INSTRUCTIONS FOR THE TASK |
Everything from the line that contains "Bestellen (679, 42)" through the final line of the records should be written out exactly, and nothing outside that span.

=== DATA FOR ANALYSIS ===

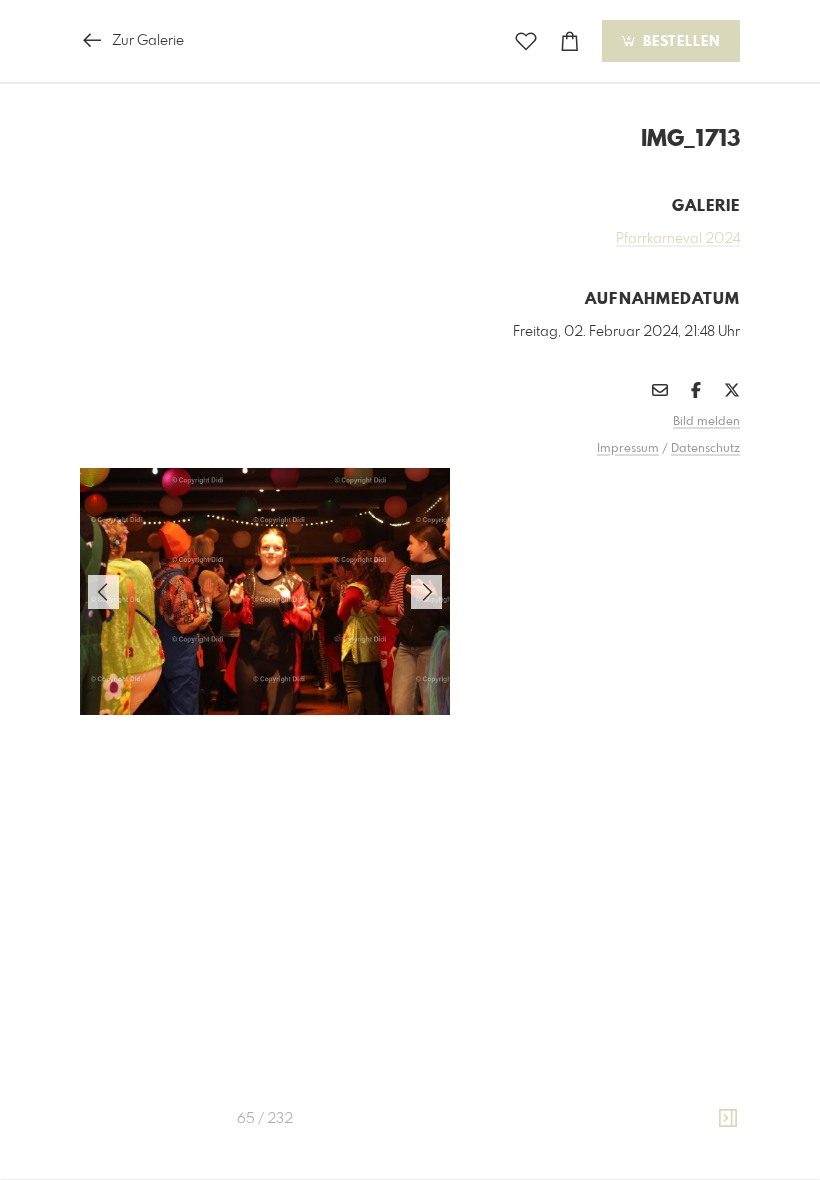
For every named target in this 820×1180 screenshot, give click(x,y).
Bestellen (679, 42)
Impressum (628, 449)
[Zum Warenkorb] (570, 41)
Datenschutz (705, 449)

===

RESPONSE TO THIS TASK |
Bestellen (679, 42)
Impressum (628, 449)
[Zum Warenkorb] (570, 41)
Datenschutz (705, 449)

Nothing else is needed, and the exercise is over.